En estos casos puede ser útil buscar estrategias que nos ayuden a centrar el pensamiento, como la práctica de atención plena, o acudir a técnicas de concentración o meditación. Mientras no se llegue a tales extremos, imaginar es imprescindible y soñar es necesario. No se puede cambiar al mundo, pero sí llenar pequeños y suaves espacios de refrescantes caricias para el alma.
Alcanzar un nivel de tranquilidad, concentrarse en el trabajo, ocuparse de un familiar enfermo, jugar con los hijos o los nietos, mediar los conflictos y dificultades en la familia y el trabajo, pagar deudas, buscar empleo, lidiar con una enfermedad prolongada, significa desgaste psicológico y emocional. El cuerpo descansa fácil de la fatiga física, pero la mente, en cambio, no se descansa con facilidad.
Suponer por momentos un entorno maravilloso, puede ser una fuente de placer mental, siempre y cuando tales divagaciones no extravíen a la persona de su realidad ni la distraigan de lo que le espera en su hogar o allá afuera. Los extremos suelen resultar poco positivos porque no todo es malo ni todo es bueno. Encontrar el punto medio es la cuestión. Muy metódico, muy “aterrizado”, muy estricto, muy realista, muy objetivo, son usos que operan con dificultad en la compleja y diversa naturaleza humana.

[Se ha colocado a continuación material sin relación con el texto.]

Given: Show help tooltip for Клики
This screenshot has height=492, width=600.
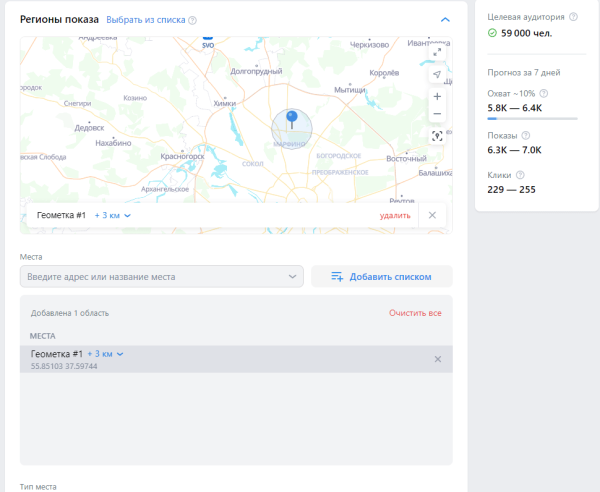Looking at the screenshot, I should (520, 175).
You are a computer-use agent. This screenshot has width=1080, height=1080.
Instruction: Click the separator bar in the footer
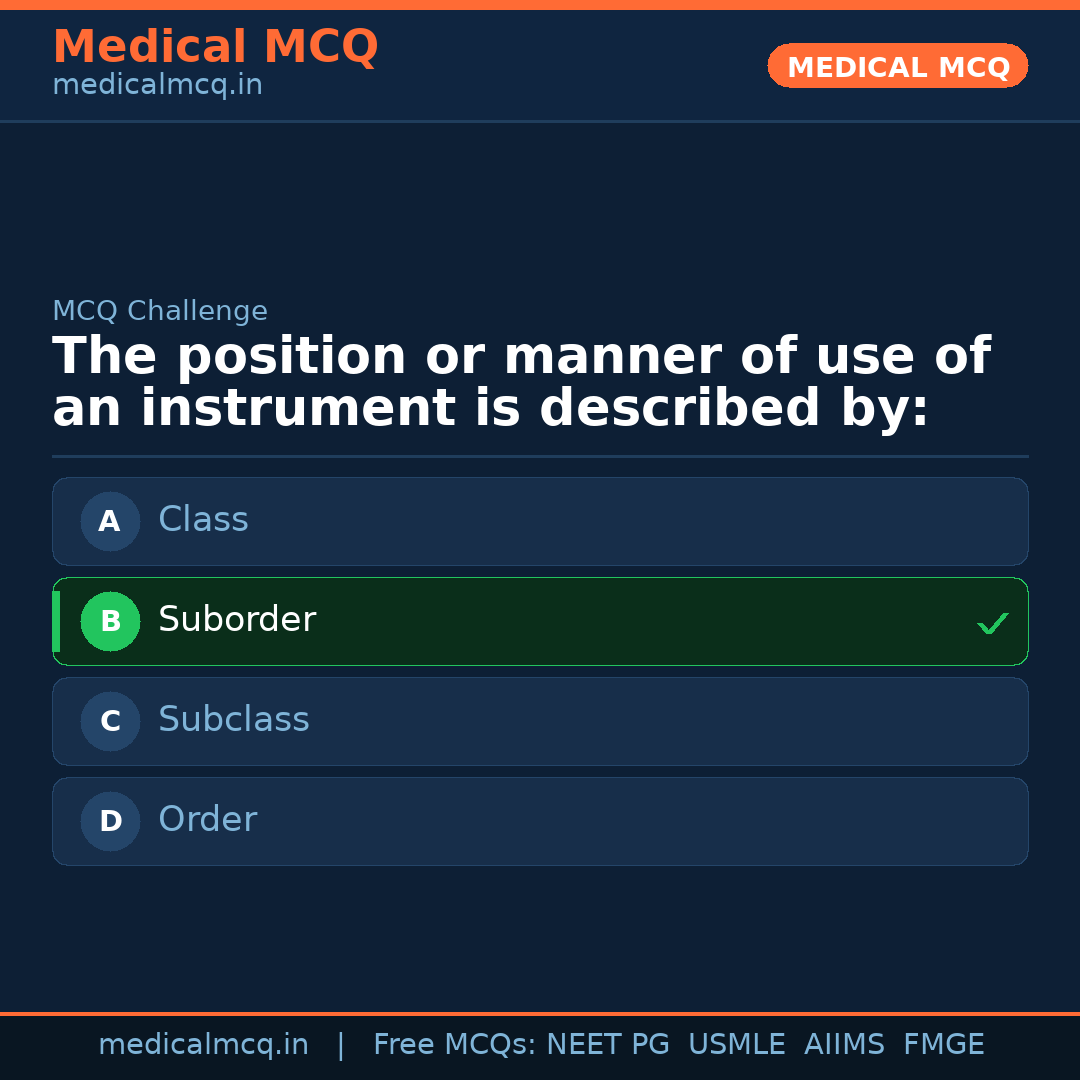pos(340,1044)
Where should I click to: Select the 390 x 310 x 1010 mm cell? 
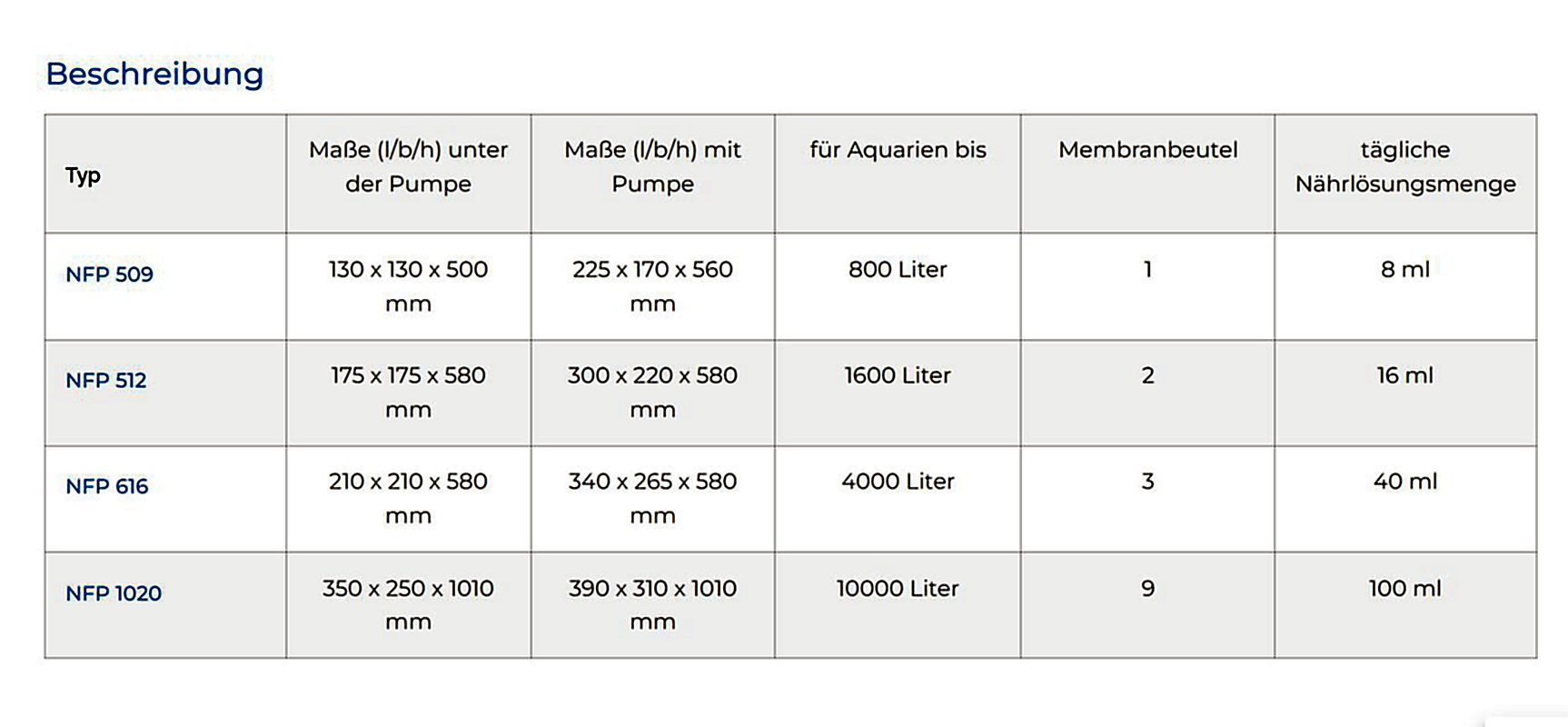pos(652,605)
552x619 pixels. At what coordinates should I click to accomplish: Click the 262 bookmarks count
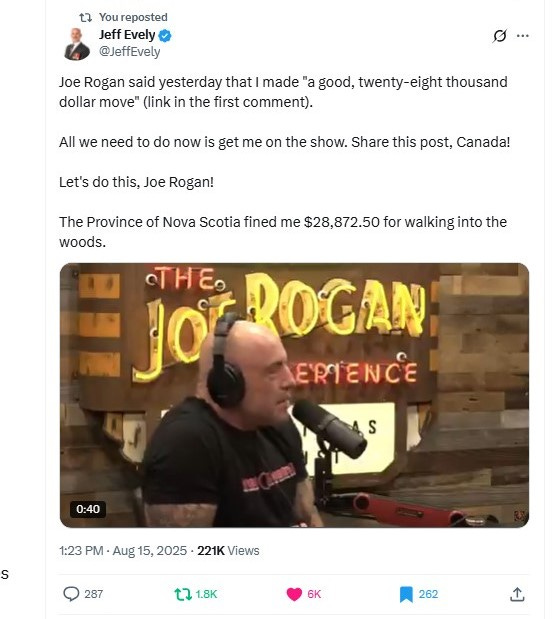pos(428,594)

Sin estas divagaciones, ciertas actividades serían terriblemente aburridas, como conducir durante horas, tomar el sol, hacer una antesala prolongada, esperar alguna situación, ir a correr, y otras más. Pero no debemos “abusar” de este recurso. No permitamos, como señala Killingsworth, que «nuestra vida mental esté dominada en un alto grado por el “no-presente”».